* _Document segment_:
↓↓↓

Subject: Re: pseudo-shadowing of passwords with ypserv?
To: Kevin P. Neal <email@example.com>
From: Ken Hornstein <firstname.lastname@example.org>
Date: 10/12/1998 01:27:18
>Hesiod (alongside Kerberos).
>Works at NCSU, handling over 50,000 user accounts. It piggybacks inside DNS.
>They've got systems running as realm clients on machines as diverse as
>SPARCstations, Dell NT boxes, Mac/PPC boxes, etc. It's pretty sweet.
The problem is the Hesiod distribution only comes with the Hesiod
library routines which replace getpw*; they don't tell you how to put
those routines _in your operating system_, which is the really tricky
Obviously, people have done this, but they either don't share their
work or it's in a non-obvious place. I spent a couple of days
looking at Hesiod, and this was the sticking point. I could have
spent the energy to shove it into shared C libraries on different
operating systems, but I already spent most of my energy getting
Kerberos everywhere, and it just didn't seem worth it. We're a
big Kerberos/AFS shop, but we still use YP.

↑↑↑

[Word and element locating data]
↓↓↓

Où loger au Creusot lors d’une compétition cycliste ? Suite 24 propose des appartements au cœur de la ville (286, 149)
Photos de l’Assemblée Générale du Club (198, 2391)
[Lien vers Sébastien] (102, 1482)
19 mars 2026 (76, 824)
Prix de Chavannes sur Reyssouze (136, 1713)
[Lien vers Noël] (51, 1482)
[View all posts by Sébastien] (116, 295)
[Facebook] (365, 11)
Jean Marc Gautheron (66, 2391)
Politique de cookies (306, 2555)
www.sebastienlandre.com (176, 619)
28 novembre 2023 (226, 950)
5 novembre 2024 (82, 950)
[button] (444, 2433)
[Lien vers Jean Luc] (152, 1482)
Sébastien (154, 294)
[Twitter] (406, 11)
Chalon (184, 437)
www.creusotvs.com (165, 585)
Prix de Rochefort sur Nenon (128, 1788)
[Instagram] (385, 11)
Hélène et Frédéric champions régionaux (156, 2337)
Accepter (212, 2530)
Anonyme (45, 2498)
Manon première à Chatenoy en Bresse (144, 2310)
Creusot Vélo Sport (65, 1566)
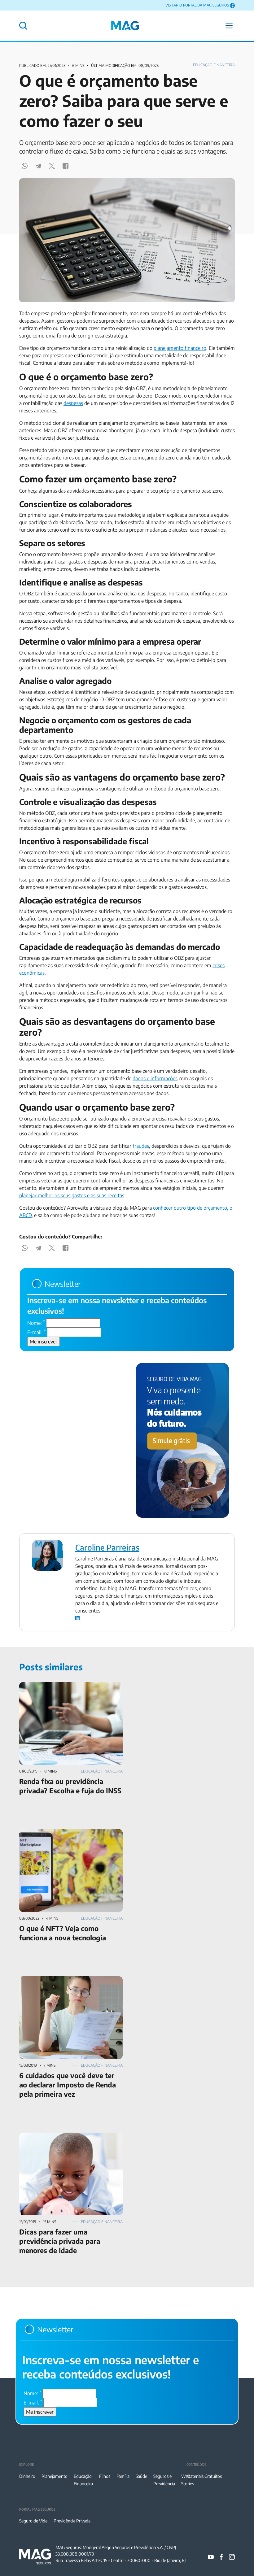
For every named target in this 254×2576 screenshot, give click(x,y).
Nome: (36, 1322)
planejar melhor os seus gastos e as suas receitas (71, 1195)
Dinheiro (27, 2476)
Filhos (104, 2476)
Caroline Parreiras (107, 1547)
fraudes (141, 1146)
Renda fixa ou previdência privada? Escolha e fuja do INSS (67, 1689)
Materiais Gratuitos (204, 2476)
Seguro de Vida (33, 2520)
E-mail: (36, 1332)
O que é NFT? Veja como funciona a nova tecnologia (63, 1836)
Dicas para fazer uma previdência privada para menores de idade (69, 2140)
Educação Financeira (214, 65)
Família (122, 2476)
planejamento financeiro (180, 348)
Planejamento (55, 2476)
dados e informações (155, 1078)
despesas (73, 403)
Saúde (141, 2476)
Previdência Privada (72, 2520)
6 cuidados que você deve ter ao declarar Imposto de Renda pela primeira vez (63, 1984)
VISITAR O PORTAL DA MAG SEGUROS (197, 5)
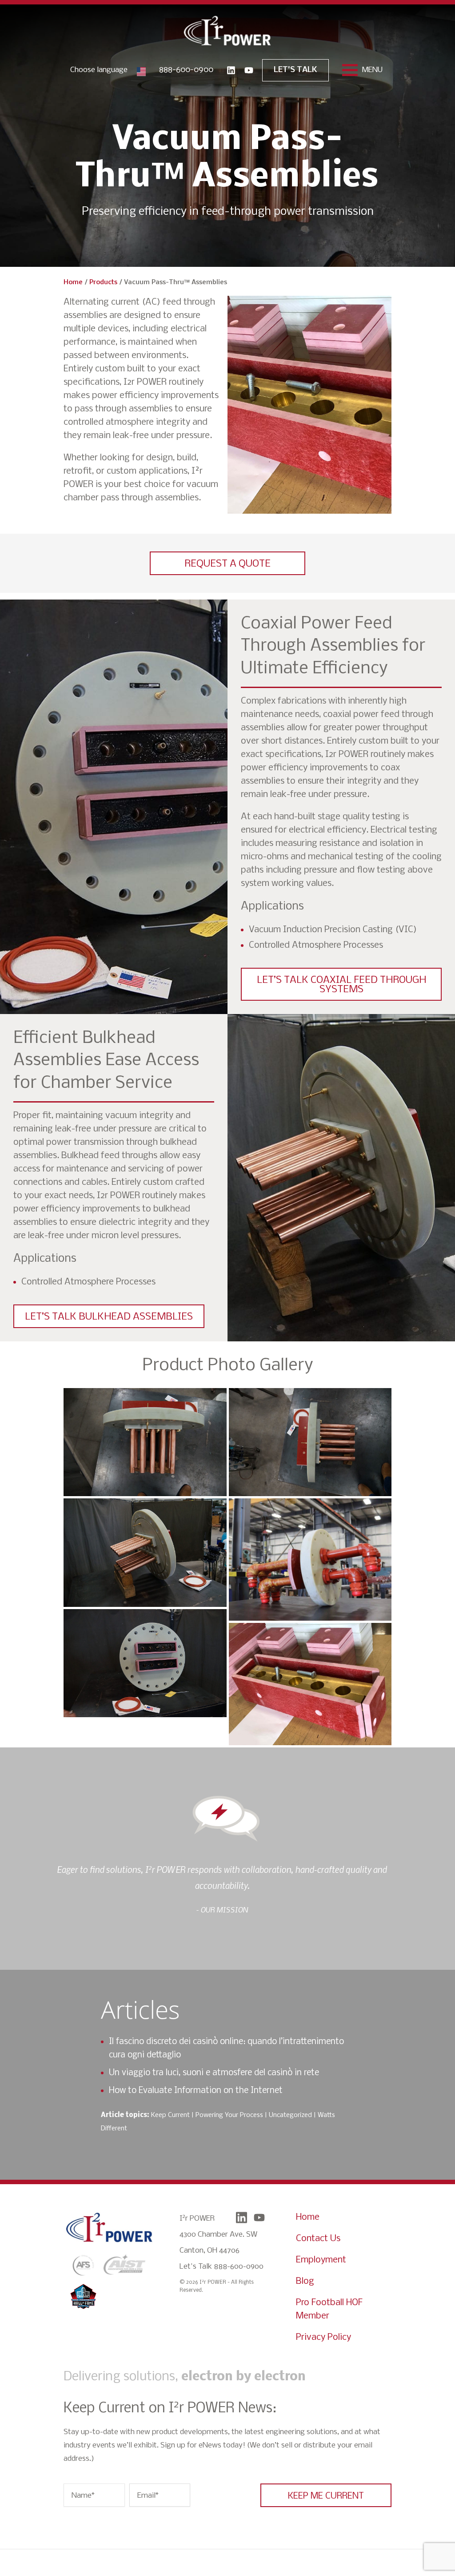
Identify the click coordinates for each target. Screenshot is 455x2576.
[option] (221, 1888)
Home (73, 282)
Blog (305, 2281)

↑↑↑
↓↓↓

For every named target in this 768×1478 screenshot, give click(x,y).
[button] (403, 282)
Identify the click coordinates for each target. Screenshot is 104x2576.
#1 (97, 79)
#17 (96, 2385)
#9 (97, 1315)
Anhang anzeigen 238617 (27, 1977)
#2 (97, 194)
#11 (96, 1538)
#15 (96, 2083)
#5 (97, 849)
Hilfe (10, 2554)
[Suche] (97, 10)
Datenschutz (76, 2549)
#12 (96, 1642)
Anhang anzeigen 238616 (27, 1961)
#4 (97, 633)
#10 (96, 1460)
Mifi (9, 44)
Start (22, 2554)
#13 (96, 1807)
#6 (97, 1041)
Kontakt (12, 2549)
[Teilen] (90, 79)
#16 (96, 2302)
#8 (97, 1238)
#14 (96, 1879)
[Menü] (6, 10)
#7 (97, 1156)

↑↑↑

Copy the part of the Hesiod message between "The problem is" and "still use YP.", inclusive, switching "energy" to "effort" wherever it appears.

* _Answer to the problem_:
The problem is the Hesiod distribution only comes with the Hesiod
library routines which replace getpw*; they don't tell you how to put
those routines _in your operating system_, which is the really tricky
Obviously, people have done this, but they either don't share their
work or it's in a non-obvious place. I spent a couple of days
looking at Hesiod, and this was the sticking point. I could have
spent the effort to shove it into shared C libraries on different
operating systems, but I already spent most of my effort getting
Kerberos everywhere, and it just didn't seem worth it. We're a
big Kerberos/AFS shop, but we still use YP.